Sherlock Holmes, the iconic detective character. Sir Arthur Conan Doyle has managed to create a character that withstands the test of time, and, in recent years, seems to only be growing in popularity. From the Blockbuster starring Robert Downey Jr. and Jude Law (an impeccable match) or the BBC modern day series simply titled 'Sherlock' starring Benedict Cumberbatch and Martin Freeman, the Memoirs and Adventures of Sherlock Holmes live on.

Having recently read a large number of the iconic stories, I must admit, it makes sense to see so many of the plots adapted to screen - they are intriguing riddles which lend themselves far better to film than to print. Because really, being told in point-by-point factual reports of the minute details which lead to discovery is not entirely suspenseful or exciting. Sure, there is interest and intrigue and most definitely a sense of awe, but it's a report. It's not a... story.

So it seems that it is the mystery of how Sherlock can be so effortlessly observant, the question of the character himself rather than each individual storyline.
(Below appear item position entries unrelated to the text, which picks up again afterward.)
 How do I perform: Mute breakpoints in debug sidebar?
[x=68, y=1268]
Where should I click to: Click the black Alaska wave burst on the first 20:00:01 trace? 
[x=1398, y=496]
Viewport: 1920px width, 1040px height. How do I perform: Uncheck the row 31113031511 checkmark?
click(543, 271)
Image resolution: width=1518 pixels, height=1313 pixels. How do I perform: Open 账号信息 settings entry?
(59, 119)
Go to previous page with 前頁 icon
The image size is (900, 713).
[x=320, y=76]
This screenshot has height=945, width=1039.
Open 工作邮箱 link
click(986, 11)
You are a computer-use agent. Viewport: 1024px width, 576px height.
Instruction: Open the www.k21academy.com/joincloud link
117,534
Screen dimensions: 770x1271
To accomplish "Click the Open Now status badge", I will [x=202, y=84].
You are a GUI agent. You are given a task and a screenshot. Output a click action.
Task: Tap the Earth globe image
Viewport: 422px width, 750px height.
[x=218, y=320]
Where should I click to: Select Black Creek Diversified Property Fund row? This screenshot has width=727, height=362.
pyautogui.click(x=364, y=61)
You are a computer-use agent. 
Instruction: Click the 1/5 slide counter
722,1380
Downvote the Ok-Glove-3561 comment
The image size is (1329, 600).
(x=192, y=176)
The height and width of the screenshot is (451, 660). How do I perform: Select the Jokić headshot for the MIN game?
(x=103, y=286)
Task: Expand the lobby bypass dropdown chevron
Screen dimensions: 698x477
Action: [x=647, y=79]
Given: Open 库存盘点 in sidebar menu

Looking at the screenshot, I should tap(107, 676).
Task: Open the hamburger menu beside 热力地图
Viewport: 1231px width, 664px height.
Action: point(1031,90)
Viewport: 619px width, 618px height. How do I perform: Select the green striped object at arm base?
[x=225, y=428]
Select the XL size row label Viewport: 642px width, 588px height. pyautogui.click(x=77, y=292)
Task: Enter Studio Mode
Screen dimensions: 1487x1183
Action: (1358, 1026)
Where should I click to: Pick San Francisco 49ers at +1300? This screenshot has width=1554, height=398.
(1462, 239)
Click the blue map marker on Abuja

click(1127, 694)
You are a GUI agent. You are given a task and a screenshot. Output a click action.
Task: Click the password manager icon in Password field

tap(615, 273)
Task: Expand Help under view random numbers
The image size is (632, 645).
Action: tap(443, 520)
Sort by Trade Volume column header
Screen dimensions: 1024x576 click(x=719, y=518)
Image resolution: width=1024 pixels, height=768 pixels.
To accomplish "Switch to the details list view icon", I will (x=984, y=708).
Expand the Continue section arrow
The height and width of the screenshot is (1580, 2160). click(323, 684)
We are captured by him, and his unusual character and, in turn, the humourous relation between himself and Watson, far more than we care to know 'who-done-it'. And thus, Sherlock becomes the perfectly malleable, transient character. You can move him through time and era effortlessly, changing crime and mystery to fit. Because that's not the part the matters to us. We, like Watson, simply want to watch the genius at work.